Martin Bonnin
Martin Bonnin's Blog

Martin Bonnin's Blog

How Gradle compiles your build scripts

How Gradle compiles your build scripts

Martin Bonnin's photo
Martin Bonnin
·Nov 18, 2022·

3 min read

This post is inspired by a discussion on the Gradle community slack. Many thanks to @Vampire and @ephemient for their help understanding all of this

Have you ever tried to do something like this?

val kotlinVersion = "1.7.21"

plugins {
    id("org.jetbrains.kotlin.jvm").version(kotlinVersion)
}

dependencies {
    implementation("org.jetbrains.kotlin:kotlin-stdlib:$kotlinVersion")
}

Looks pretty neat, right? Your Kotlin version is defined in a single place and it's easy to change it when a new version is release.

If you have tried this, you probably know it doesn't work. You'll get hit pretty quickly by this:

e: build.gradle.kts:4:44: Unresolved reference: kotlinVersion

That's surprising. There are very good reasons for this but they're not obvious at first sight.

Let's dive in.

Plugins and classpaths

Gradle support plugins. Plugins are very handy because they allow you augment your builds. If you're an Android developer, you're certainly familiar with snippets like this:

android {
    compileSdk = 32

    defaultConfig {
        applicationId = "com.example"
        minSdk = 23
        targetSdk = 32
        versionCode = 1
        versionName = "1.0"
    }
}

Looking a bit closer, this is all compiled and typesafe. Gradle knows compileSdk is a var Int, same for minSdk, targetSdk and others.

This means that Gradle knows about com.android.build.api.dsl.CommonExtension the class that defines compileSdk. Since Gradle cannot put the whole world on the build script classpath, this has to be conveyed somehow. This is what plugins {} do.

Multiple passes of compilation

Gradle parses your build.gradle.kts file and extracts the plugins {} block. It does so using the same KotlinLexer that the Kotlin compiler uses. Once the plugins {} block extracted, Gradle compiles it and runs it. This is also the moment when generated accessors are ... well... generated!

So after the plugins {} block is evaluated, Gradle has:

  • the plugins used by the script and their matching jar
  • generated accessors

In a second pass, it can compile and evaluate the script, with all the plugin jars on the classpath. It all makes sense!

This first pass is why the syntax of the plugins {} block is so constrained.

It's not only plugins {}

plugins {} is the most used block but this also applies to other blocks:

  • buildscript {}
  • pluginManagement {}
  • iniscript {}

If you bump into errors, double check what block you're in. Chances are that your code is evaluated in a separate context.

What's working

Once we know that, how do we make the above work? In general, I'm not 100% sure what syntax is allowed or not in these blocks. The good news is that there are multiple solutions to define your Kotlin version in a single place (or do other things).
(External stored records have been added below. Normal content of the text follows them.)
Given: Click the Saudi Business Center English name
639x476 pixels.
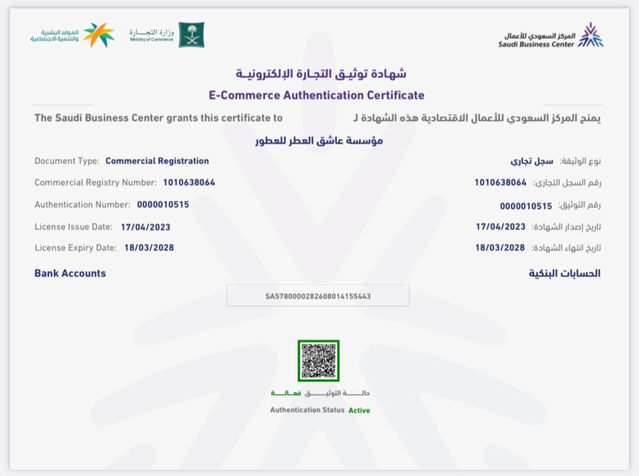Looking at the screenshot, I should click(x=536, y=44).
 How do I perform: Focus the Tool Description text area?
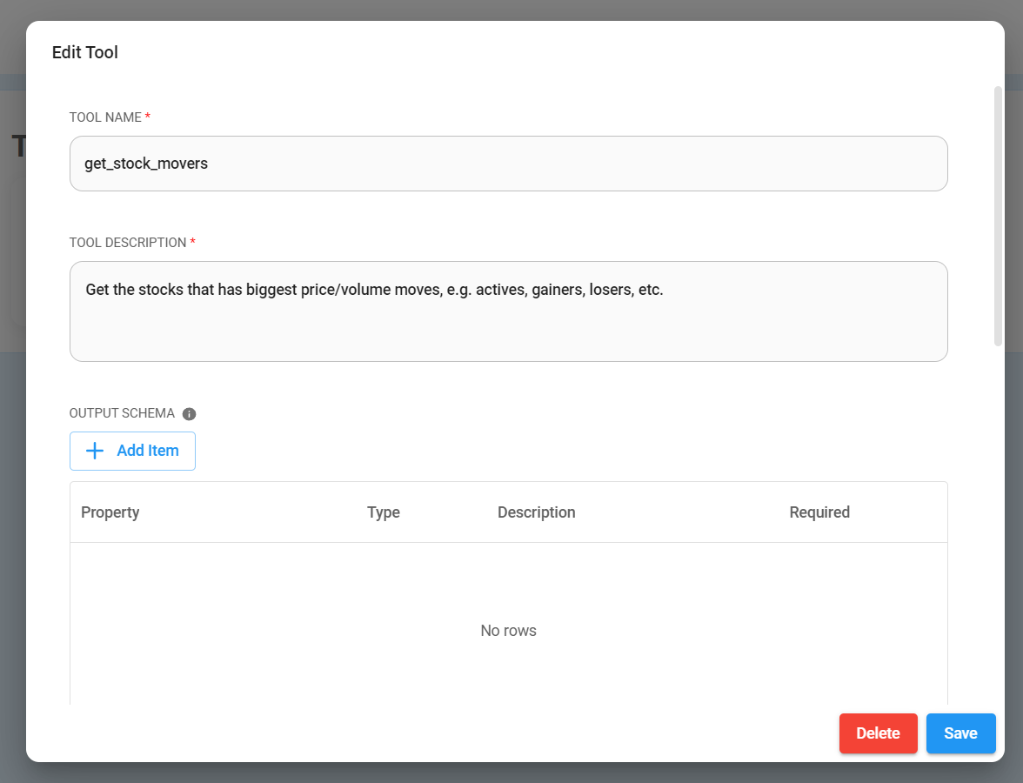(508, 311)
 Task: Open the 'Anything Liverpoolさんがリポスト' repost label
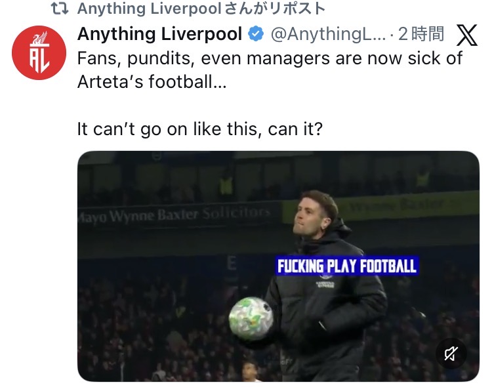201,9
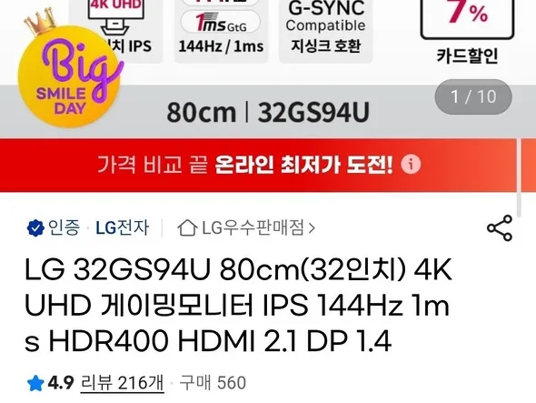
Task: Tap the 1 / 10 image counter
Action: point(473,96)
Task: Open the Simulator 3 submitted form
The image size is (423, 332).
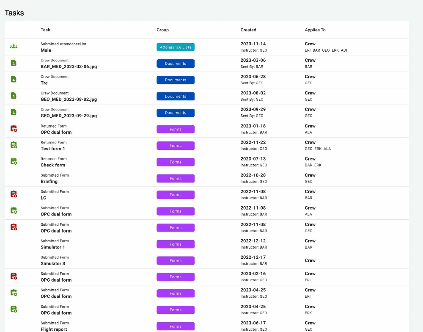Action: coord(53,263)
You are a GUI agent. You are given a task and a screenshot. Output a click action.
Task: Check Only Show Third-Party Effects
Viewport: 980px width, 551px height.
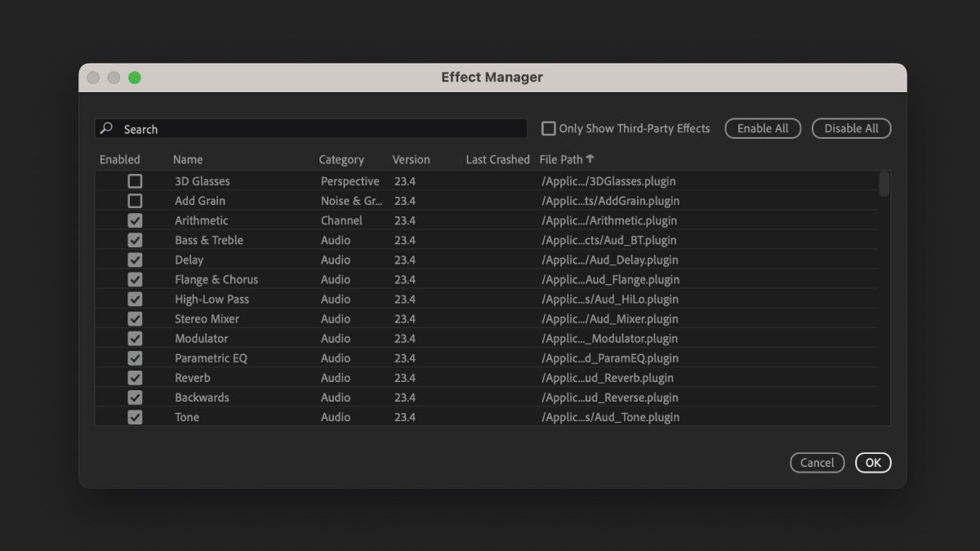[548, 128]
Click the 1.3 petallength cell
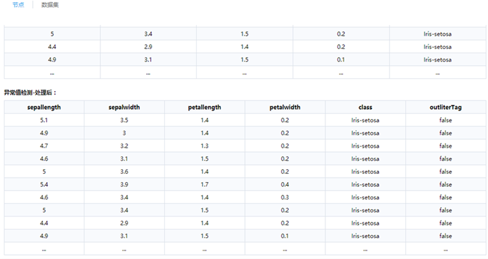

The most straightforward is to use version catalogs:

// libs.versions.toml
[versions]
kotlin = "1.7.21"

[libraries]
kotlin-stdlib = { group = "org.jetbrains.kotlin", name = "kotlin-stdlib", version.ref = "kotlin" }

[plugins]
kotlin = { id = "org.jetbrains.kotlin.jvm", version.ref = "kotlin" }
// build.gradle.kts
plugins {
    alias(libs.plugins.kotlin)
}

dependencies {
    implementation(libs.kotlin.stdlib)
}

There are other solutions using pluginManagement and Gradle properties. Or you can build your own!

In all cases, I hope this post helped you understand how Gradle processes your build script. It's nothing magical!